Empty lot turned into a small city of tents is a safe haven, says one inhabitant

CBC News Posted: Oct 22, 2016 4:29 PM CT Last Updated: Oct 22, 2016 4:29 PM CT

Harley Klippensteine says it's just an empty lot next to a burned down building, but it's also a safe haven for the homeless and those struggling with addiction.

Harley Klippensteine says it’s just an empty lot next to a burned down building, but it’s also a safe haven for the homeless and those struggling with addiction. (Dean Gutheil/CBC)

A group of people have gathered near downtown Regina to transform an empty lot into a city of tents.

One inhabitant calls the lot — located on the 1800 block of Osler Street — a safe haven.

“[It’s] just a place where the homeless can come. You know, if you’re lonely or whatever, you’re always welcome here,” said Harley Klippensteine, one of the tent city’s inhabitants.

Klippensteine, 42, said he’s there because he is homeless and struggles with addictions such as alcoholism and drug abuse. He describes alcoholism as the main addiction.

“That’s basically why we’re all out here,” he said. “Because we all have our addictions. We can’t beat our demons or whatever.”

The struggle

Klippensteine said the area is open to anybody.

The people residing there are not protesting the lack of places for people to stay, he said.

“This is the struggle. This is what we do.”

Klippensteine said he and the others in the makeshift camp do what they can, taking odd jobs here and there.

“Without having a permanent job, how can you have a permanent place to live? So, here we are,” he said.

According to Klippensteine, the first person to set up in the lot did so in May. There are currently five of them staying in tents on the lot.

He added the group has received donations. The tents are donated, as are blankets, clothing, firewood, sleeping bags, food, coffee and water.

Osler block camp

Klippensteine says he doesn’t know how long he will remain on the lot. He said the lot is owned by Impark, but they haven’t said anything to the camp yet. (Dean Gutheil/CBC)

Uncertainty

The group knows winter is coming and they have made some preparations.

“There’s lots of blankets here. We’ve got underneath our tents, insulation-type stuff we’ve put down just to keep off the ground,” Klippensteine said.

He said does not know how long the group will remain on the lot.

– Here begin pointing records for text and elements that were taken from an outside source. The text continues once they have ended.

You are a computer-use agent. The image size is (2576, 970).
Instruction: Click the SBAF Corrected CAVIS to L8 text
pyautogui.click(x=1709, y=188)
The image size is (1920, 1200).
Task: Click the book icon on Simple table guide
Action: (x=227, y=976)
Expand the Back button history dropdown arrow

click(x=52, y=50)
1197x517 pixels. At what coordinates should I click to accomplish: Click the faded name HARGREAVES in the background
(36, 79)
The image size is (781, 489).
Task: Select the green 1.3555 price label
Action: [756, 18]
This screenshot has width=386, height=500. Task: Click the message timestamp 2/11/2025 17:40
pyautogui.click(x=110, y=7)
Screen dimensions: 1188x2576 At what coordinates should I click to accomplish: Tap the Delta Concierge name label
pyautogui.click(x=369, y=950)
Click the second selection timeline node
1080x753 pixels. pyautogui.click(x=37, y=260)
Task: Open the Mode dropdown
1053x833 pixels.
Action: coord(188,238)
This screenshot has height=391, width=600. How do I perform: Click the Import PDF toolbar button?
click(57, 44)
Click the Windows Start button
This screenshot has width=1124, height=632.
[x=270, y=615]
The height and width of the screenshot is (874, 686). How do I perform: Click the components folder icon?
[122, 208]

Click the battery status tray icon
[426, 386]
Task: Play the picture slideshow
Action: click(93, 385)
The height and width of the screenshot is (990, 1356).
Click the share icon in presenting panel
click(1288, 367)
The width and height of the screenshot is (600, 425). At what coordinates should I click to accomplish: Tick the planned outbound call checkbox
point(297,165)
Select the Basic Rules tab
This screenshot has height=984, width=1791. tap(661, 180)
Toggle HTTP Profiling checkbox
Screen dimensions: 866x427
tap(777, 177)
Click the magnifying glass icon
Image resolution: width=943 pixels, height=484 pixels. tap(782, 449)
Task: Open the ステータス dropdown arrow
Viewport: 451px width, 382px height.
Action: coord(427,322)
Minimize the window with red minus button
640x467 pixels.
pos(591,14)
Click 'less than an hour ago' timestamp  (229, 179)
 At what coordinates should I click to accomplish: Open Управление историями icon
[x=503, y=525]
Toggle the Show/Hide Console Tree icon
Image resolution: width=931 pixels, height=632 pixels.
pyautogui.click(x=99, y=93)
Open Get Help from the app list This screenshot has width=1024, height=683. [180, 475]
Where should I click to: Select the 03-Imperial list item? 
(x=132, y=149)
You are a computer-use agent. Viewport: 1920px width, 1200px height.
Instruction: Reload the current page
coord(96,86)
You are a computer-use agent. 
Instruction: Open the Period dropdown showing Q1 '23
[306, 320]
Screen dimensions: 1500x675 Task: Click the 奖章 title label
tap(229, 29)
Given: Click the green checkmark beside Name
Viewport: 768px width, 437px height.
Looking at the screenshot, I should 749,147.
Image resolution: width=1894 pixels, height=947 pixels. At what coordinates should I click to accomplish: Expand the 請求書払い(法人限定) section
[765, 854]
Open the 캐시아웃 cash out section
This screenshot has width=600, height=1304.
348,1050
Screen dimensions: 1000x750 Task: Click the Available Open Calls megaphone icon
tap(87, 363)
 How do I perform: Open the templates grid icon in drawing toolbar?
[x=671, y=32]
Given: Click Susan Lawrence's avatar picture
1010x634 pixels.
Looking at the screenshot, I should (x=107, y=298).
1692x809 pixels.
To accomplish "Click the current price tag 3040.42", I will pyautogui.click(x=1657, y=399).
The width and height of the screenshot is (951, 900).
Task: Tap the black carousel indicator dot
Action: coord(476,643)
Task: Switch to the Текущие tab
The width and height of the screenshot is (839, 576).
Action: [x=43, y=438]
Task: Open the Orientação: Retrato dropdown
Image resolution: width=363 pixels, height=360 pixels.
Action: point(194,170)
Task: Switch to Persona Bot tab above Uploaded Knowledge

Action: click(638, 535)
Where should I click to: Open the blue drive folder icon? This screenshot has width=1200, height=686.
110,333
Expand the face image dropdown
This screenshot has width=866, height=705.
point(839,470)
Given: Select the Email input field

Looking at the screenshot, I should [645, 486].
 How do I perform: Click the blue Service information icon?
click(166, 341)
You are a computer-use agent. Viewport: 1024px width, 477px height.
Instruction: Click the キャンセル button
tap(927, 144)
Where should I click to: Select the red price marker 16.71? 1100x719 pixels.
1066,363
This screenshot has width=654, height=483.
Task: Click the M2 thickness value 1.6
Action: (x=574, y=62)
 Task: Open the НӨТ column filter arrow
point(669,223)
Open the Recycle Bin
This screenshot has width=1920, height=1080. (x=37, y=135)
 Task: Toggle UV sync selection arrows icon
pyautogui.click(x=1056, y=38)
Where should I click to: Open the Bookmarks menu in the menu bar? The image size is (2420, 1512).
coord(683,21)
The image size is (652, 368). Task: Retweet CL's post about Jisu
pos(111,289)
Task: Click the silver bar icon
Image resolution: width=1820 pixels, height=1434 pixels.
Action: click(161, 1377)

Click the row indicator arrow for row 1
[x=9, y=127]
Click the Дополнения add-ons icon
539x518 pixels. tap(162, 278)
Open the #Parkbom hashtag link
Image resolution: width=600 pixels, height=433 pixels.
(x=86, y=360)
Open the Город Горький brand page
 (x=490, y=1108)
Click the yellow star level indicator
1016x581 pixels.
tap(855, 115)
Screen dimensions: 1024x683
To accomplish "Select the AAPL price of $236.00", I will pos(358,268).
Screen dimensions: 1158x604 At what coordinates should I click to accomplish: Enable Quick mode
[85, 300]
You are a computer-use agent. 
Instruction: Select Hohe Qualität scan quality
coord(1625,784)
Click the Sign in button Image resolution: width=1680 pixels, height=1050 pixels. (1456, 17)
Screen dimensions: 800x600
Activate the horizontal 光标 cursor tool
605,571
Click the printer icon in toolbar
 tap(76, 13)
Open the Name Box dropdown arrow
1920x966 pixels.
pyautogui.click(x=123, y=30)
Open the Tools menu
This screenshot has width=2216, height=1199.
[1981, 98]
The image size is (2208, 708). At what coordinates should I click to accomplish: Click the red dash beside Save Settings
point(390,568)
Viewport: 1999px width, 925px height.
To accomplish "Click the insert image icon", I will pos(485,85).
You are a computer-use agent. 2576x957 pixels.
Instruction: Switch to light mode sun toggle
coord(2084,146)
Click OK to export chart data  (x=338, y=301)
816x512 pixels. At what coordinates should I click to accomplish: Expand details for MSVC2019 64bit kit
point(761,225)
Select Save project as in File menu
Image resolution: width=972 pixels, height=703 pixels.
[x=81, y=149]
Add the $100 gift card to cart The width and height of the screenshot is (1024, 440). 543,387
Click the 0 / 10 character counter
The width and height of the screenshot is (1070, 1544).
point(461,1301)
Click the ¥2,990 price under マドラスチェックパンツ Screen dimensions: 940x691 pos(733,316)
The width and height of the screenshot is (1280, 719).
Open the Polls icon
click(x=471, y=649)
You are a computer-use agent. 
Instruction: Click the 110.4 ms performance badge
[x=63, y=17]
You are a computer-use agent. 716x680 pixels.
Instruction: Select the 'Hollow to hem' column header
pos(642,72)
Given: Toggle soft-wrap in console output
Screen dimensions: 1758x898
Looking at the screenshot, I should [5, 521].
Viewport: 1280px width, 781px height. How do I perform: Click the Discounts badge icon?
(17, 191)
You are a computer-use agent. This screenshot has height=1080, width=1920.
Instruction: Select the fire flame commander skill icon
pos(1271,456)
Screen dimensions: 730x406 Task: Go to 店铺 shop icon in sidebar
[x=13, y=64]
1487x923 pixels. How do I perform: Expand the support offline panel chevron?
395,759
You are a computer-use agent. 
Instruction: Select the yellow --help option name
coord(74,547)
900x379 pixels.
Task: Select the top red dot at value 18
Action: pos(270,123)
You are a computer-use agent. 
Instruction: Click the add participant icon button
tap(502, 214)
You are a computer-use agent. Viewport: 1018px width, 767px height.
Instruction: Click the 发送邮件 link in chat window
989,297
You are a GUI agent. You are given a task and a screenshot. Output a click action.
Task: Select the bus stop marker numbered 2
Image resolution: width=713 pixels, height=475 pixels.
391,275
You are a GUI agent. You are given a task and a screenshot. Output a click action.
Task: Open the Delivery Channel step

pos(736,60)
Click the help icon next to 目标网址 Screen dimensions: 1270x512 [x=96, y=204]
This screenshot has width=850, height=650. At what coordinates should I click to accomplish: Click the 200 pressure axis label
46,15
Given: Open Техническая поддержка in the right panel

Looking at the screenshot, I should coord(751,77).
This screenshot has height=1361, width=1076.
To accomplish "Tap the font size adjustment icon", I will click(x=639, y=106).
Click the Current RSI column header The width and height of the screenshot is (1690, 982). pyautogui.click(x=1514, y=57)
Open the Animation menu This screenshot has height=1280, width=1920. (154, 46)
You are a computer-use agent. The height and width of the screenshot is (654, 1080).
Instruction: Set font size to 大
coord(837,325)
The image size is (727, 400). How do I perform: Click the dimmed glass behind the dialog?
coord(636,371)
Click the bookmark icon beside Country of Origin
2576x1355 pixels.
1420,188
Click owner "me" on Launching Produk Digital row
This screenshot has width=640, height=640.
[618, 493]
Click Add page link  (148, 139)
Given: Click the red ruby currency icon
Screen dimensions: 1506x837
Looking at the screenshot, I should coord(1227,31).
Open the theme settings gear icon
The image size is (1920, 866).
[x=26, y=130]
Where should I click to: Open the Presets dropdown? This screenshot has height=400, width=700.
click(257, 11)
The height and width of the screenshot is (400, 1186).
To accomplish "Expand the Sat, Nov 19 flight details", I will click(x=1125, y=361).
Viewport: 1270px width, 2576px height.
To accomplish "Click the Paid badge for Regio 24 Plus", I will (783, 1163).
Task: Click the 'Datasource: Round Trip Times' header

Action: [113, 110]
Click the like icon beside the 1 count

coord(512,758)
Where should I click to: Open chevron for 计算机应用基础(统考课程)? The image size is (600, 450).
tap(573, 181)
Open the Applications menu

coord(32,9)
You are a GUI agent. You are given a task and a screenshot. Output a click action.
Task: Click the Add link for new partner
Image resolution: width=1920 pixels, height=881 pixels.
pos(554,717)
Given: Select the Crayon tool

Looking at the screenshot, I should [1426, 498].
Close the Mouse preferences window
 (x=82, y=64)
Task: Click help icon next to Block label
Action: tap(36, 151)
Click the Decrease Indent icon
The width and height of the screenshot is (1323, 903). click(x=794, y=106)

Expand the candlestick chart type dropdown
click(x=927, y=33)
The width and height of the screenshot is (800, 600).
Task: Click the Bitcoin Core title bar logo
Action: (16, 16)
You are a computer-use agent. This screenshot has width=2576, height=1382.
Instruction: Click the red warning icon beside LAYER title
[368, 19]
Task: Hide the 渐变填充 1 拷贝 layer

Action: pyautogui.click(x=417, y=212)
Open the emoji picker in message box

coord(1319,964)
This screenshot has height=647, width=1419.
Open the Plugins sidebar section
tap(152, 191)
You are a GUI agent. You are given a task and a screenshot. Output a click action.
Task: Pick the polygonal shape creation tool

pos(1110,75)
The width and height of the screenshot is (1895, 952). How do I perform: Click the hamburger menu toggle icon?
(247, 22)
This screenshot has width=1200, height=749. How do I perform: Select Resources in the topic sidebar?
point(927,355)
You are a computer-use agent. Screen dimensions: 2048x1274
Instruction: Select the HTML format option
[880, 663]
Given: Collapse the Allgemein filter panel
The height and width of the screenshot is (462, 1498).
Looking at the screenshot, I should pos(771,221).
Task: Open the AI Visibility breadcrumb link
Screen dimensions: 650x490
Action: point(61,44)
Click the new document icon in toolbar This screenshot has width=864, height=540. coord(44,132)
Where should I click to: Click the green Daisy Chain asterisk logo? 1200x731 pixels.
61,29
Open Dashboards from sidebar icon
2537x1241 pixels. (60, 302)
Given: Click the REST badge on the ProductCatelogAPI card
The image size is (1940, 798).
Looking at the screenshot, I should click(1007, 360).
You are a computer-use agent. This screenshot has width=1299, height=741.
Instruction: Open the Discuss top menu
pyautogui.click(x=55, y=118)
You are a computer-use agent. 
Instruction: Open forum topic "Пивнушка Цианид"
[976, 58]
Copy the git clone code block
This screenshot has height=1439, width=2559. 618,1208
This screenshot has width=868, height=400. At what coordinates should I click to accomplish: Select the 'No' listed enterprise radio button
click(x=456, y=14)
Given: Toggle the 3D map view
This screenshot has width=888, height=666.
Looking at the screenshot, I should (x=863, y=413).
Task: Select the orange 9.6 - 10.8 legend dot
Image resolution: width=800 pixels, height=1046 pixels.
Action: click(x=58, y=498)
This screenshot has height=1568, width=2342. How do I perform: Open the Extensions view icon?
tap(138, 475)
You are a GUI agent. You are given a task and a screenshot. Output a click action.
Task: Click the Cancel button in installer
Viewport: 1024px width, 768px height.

According to Klippensteine, the lot is owned by Impark, who have security guards patrolling nearby parking lots. However, nothing has yet been said to them by the company.

For now, he’s just going to make the best of it while it lasts, he said.

“We’re not causing no problems or nothing like that.”

No where else to go

Klippensteine said he had been taking shelter in the nearby Salvation Army for approximately 2½ years.

He’s not on social assistance, has no steady income and is still using so he doesn’t qualify any more, he said.

He said the addictions are difficult to stop.

“It’s a main part of my life, sorry to say.”

Klippensteine said there are supports out there for those struggling with addictions.

“If you accept it, you accept it. If you don’t, you don’t. Whatever, you’re always welcome here.”

Despite his situation, Klippensteine is staying positive.

“I just hope to have a bigger bank account one day, that’s about it,” he said. “Other than that, just keep the peace, be nice to your fellow man and just do your thing, man.”